People don't perceive driving their own cars to be a problem.
With trucks there is a big problem. Quality drivers with a CDL are hard to find. My brother-in-law who works in road construction tells me all about it: in Binghamton NY there is a bridge with a low clearance that some dumbass gets a truck stuck in about once a month.
They track your every move with a gps and you never have time to take it easy between runs. Traveling,the one upside to the job aside from money is ruined by their control-freak managent.
You want people to be truck drivers? Get the trucks good internet access,provide laptops and tablets where possible and give the drivers time to take it easy between and during runs. Internet access wherever you are means you can maintain some social life and video call with the family.
On the flip side,trucking isn't just a job,it's a lifestyle. You never leave work since your truck with the hidden Mics and location tracking is also your home. The compensation just isn't worth the job for most people. Better pay helps but so does hiring convicts and relaxing the driving history restrictions (like running a stop sign 4 years ago shouldn't make you unhirable)
There are a lot of people with a truck driving license that work in other fields. With good incentives you could get them to become tricky drivers again.
I have a friend who owns a restaurant equipment import business. He employs a driver to deliver ovens, refrigerators, display cases, etc. to restaurants and grocery stores around the country. He could fire his driver and hire an Uber truck on demand instead, and if he got a blast of orders, he could hire a few trucks instead of having to wait on one driver.
I have another friend who is a truck dispatcher. Her entire job is telling truckers where to go and when to be there. Trucking companies don't need to employ dispatchers any more, Uber's algorithms handle her entire job.

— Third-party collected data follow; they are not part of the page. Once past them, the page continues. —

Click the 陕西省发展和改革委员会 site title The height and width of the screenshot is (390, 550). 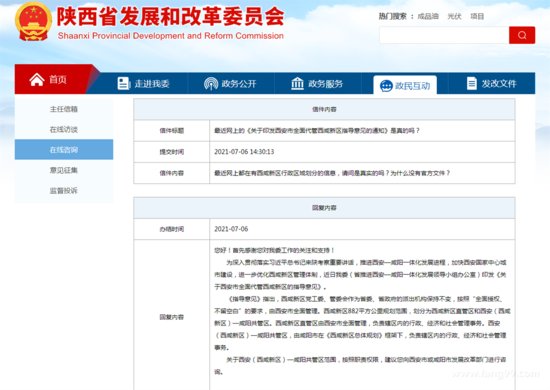click(170, 16)

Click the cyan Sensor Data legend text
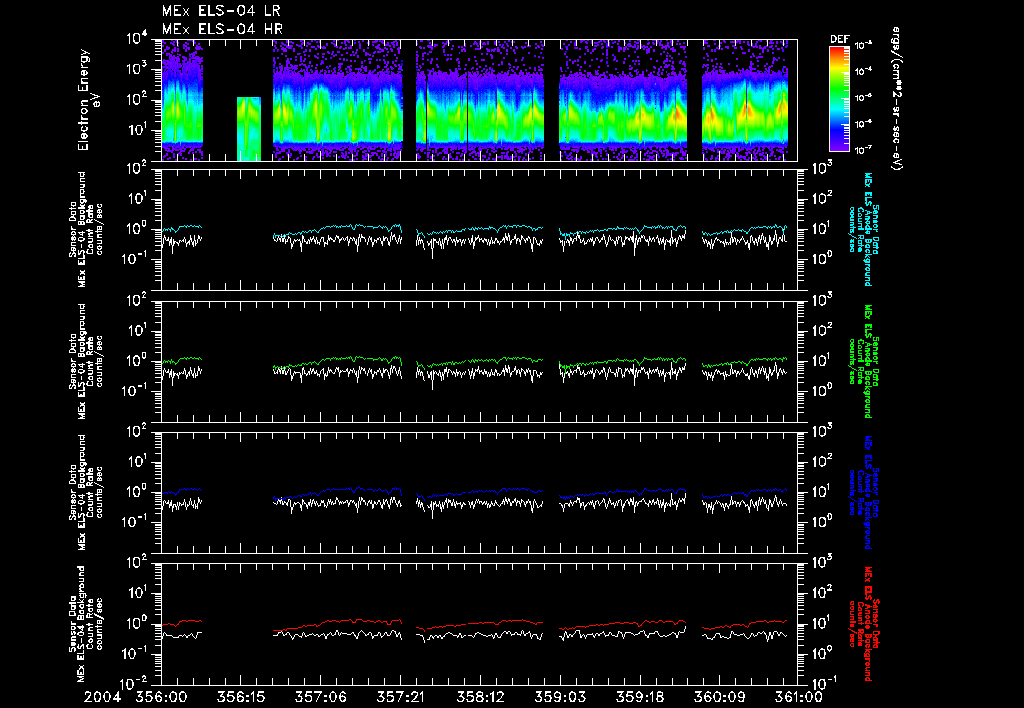[863, 229]
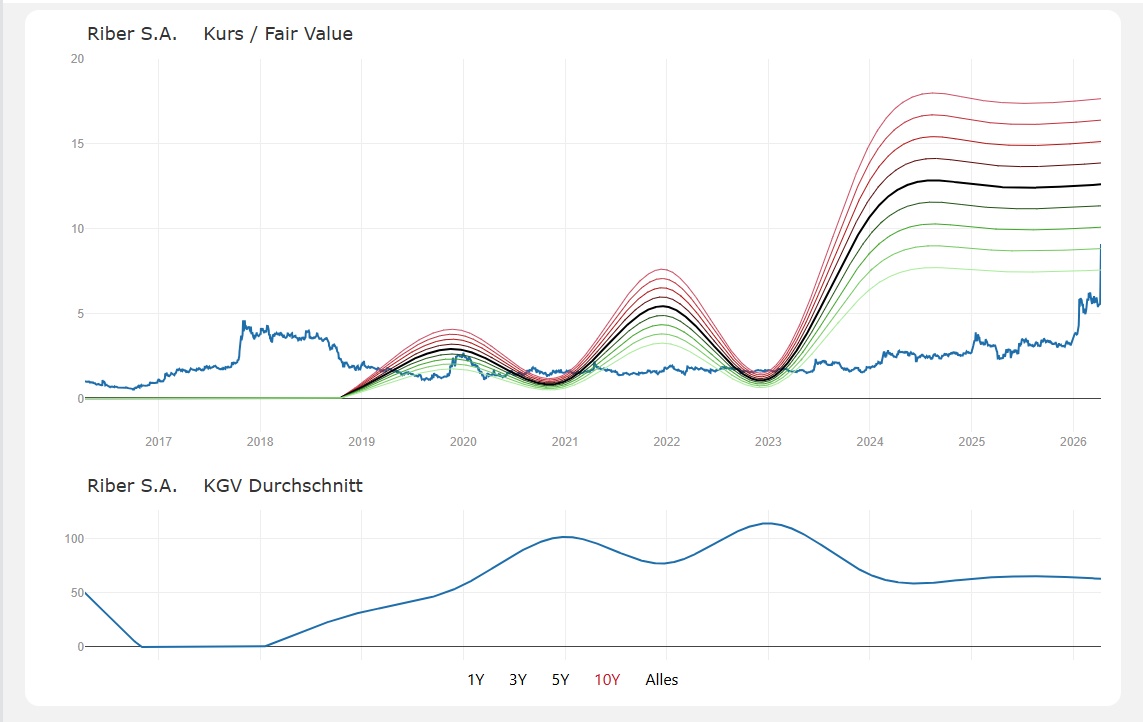Click the 2018 x-axis label
Screen dimensions: 1143x722
(x=260, y=441)
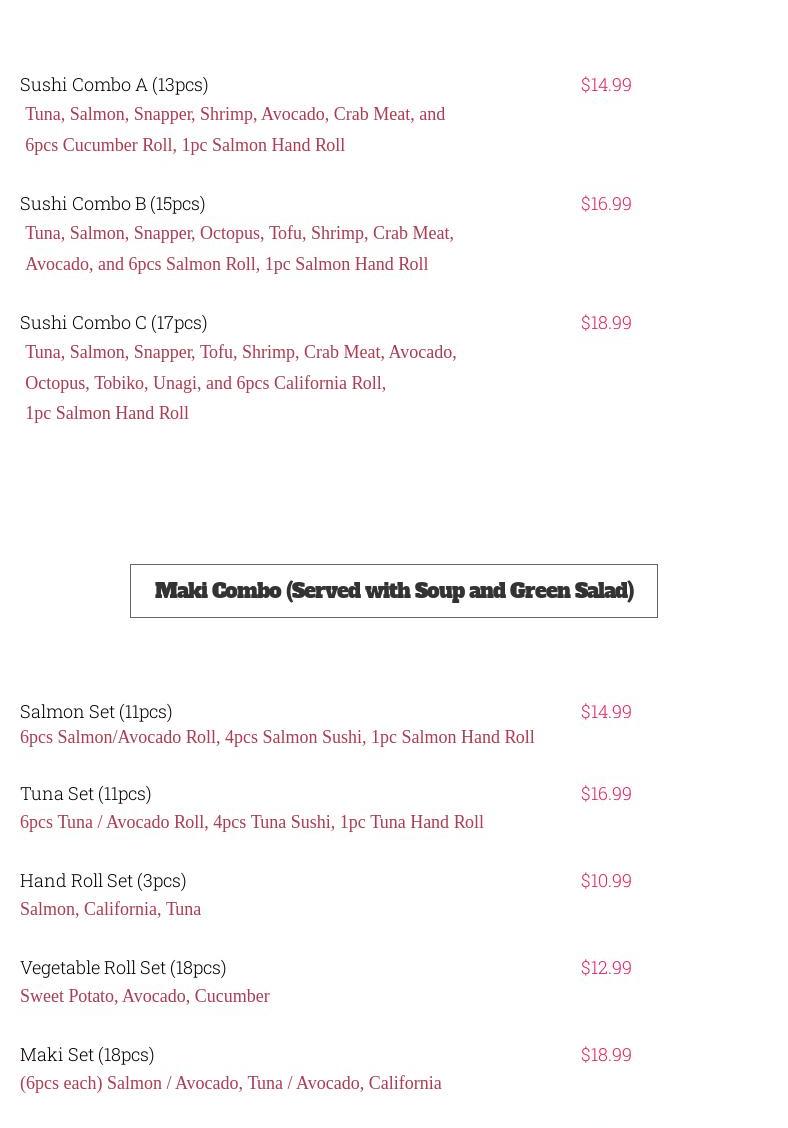Click the Sweet Potato, Avocado, Cucumber description
788x1128 pixels.
pos(145,996)
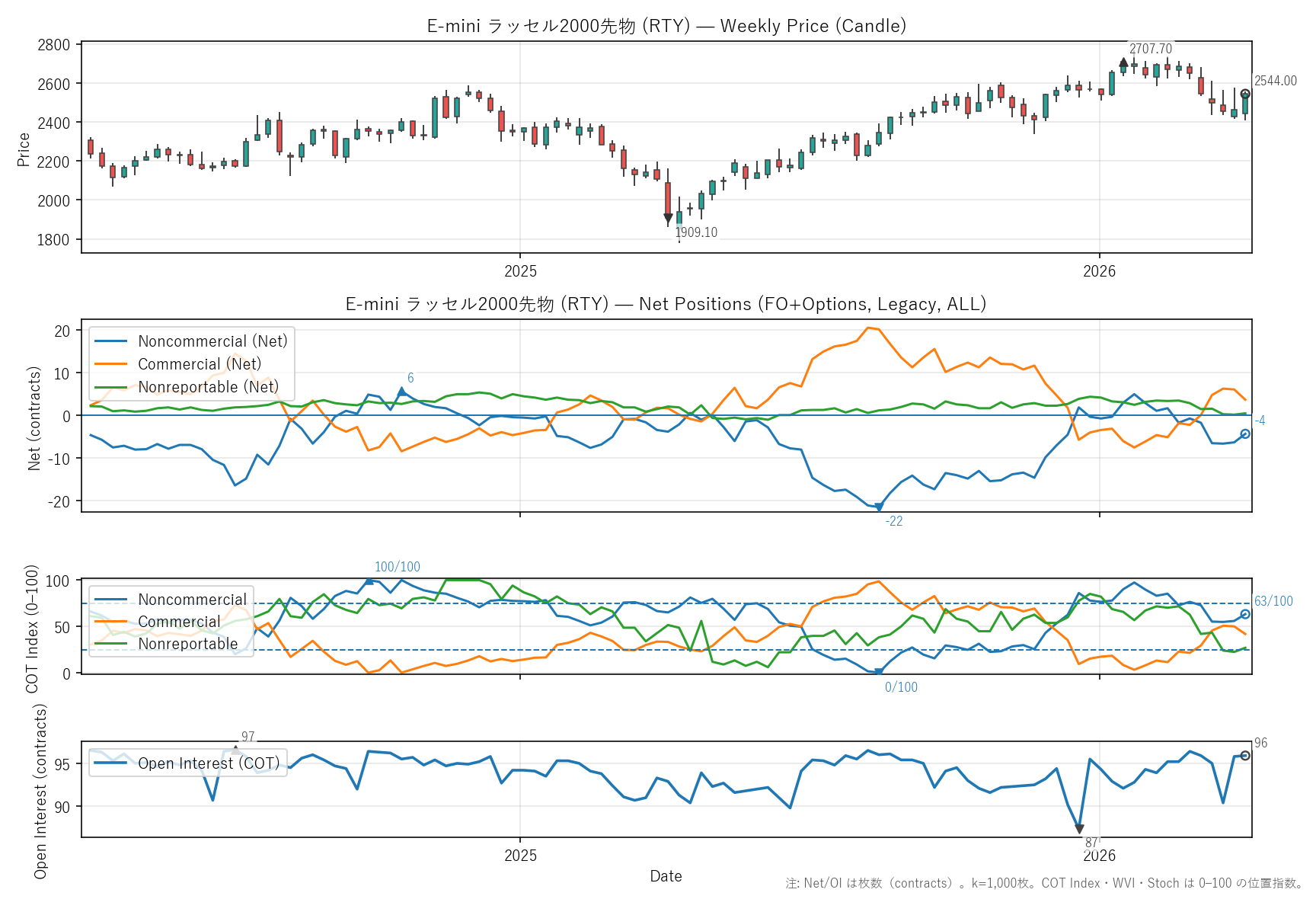Click the 2026 tick label under the price chart
Image resolution: width=1316 pixels, height=899 pixels.
coord(1099,271)
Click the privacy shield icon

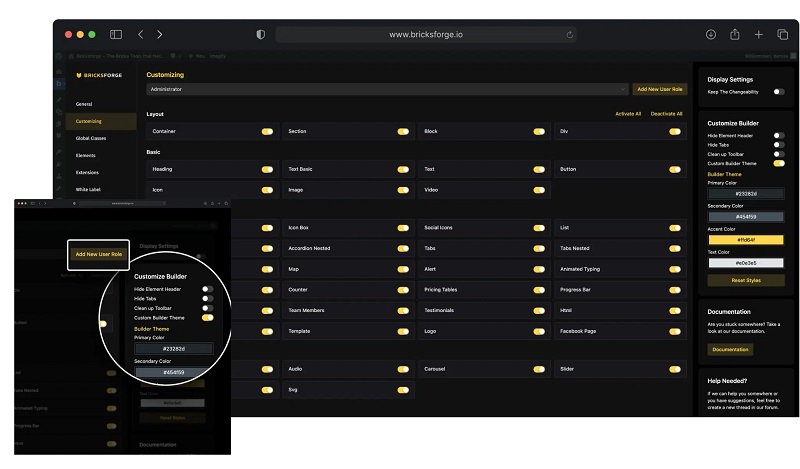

My uncle drove trucks delivering dairy to grocery stores. Since he was a member of the dairy trucker's union, that was the only thing he was allowed to deliver. If there was no dairy to deliver but lots of bread, sorry, that's for the members of the bread trucker's union. The whole trucking industry is carved into these niche unions which are really frustrating to deal with.
When I was a student, I worked for a construction company that had a decrepit old truck they used to deliver some of their prefab pieces, like sets of windows and doors. It broke down a lot and only one guy in the shop had the license and knew how to drive it. Now they can get rid of the truck and just hire Uber whenever they need some bigger stuff delivered.
Driving the trucks in a sane way and not flipping them over while turning is actually so boring that it is hard to find people who can and will do it and still get good productivity, at any pay rate.
Source: Brother in law was a foreman at a strip mine.
The national shortage of truck drivers in America does not support your argument. I heard from someone at 160 Driving Academy that you can make six figures with a CDL and the trucking companies will pay you to get one.
That's not even as hard on the body as other physical jobs. It is not a well regarded and the community of peers you interact with means that it isn't a very desirable job.
Truck driving is the most mind numbing job I could imagine. But if someone was offering to pay $200,000 in my city I would take the job until I made enough to pay off my house and then unless they could significantly increase the pay or reduce hours I would leave for something else.
Also everything I have heard from truck drivers makes it sound not so great at all. They are under constant pressure to keep driving even while tired and are constantly gps tracked for performance metrics.
Is there really a shortage of truck drivers? Or are there enough people with the needed licences, but they'd rather work in McDonalds, because they pay more?